Armenia getting further isolated in region - head of Azerbaijan's PACE delegation UPDATE-2
Details added (first version posted on 11:13)
Baku, Azerbaijan, Nov. 2
By Elchin Mehdiyev - Trend:
Armenia is being further isolated in the region, Chairman of the Azerbaijani Parliamentary Committee for International and Inter-Parliamentary Relations Samad Seyidov told Trend on Nov. 2.
“Armenia’s policy does not inspire confidence in anyone,” Seyidov, who is also head of the Azerbaijani delegation to PACE, said.
“The Pashinyan government is trying to pursue policy that serves the interests of Armenia, however, the more it tries, the more Armenia is being isolated in the region,” he said. “In fact, Armenia’s regional ties are being ruined.”
"This is a paradox, as no matter how Armenia tries to change the situation in the region in its favour, in reality it only becomes worse for itself. And the reason is that Armenia’s political course is fundamentally wrong,” he said.
“Armenia must recognize that all its problems are the result of the occupation of Azerbaijani lands, the expulsion of Azerbaijanis from their lands as a result of the policy of ethnic cleansing and genocide against Azerbaijanis," Seyidov added.
“The current processes in the region are in favor of Azerbaijan and the recent events in Armenia create a strong basis for such a conclusion,” he added. “In this regard, I would like to cite a few specific facts. A few days ago, Istanbul hosted meetings of foreign ministers of the regional countries in a trilateral format.

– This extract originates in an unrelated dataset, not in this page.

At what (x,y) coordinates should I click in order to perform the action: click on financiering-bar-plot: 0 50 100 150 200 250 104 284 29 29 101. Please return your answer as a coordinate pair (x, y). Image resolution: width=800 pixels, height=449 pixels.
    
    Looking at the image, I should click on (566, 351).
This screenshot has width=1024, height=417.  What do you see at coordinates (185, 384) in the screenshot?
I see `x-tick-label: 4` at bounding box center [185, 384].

A meeting of foreign ministers of Azerbaijan, Turkey and Georgia was held on October 29, while a meeting of foreign ministers of Azerbaijan, Turkey and Iran - on October 30.”

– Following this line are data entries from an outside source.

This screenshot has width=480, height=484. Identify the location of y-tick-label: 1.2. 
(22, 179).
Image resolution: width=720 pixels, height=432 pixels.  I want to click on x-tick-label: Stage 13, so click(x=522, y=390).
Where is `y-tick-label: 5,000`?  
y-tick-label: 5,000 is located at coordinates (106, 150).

Seyidov stressed that respect and support for the principles of international law, in particular, sovereignty, territorial integrity, inviolability of internationally recognized borders, a specific and principled position on resolving the Armenia-Azerbaijan Nagorno-Karabakh conflict based on these principles have been once again outlined in the Istanbul declarations, signed at both meetings of the trilateral format.
"In these declarations, the regional countries, in particular the Iranian side, expressed open support for the sovereignty and territorial integrity of Azerbaijan, made an appeal to resolve the conflict on the basis of these principles," he said.
Seyidov stressed that Armenia is always trying to harm the Azerbaijan-Iran relations and use it in its own interests.
"However, it is obvious that all the leading countries of the region, namely, Turkey, Iran, Georgia call for resolving the conflict specifically within the territorial integrity of Azerbaijan and confirm that in the above-mentioned declarations," he said.
The conflict between the two South Caucasus countries began in 1988 when Armenia made territorial claims against Azerbaijan. As a result of the ensuing war, in 1992 Armenian armed forces occupied 20 percent of Azerbaijan, including the Nagorno-Karabakh region and seven surrounding districts.
The 1994 ceasefire agreement was followed by peace negotiations. Armenia has not yet implemented four UN Security Council resolutions on withdrawal of its armed forces from the Nagorno-Karabakh and the surrounding districts.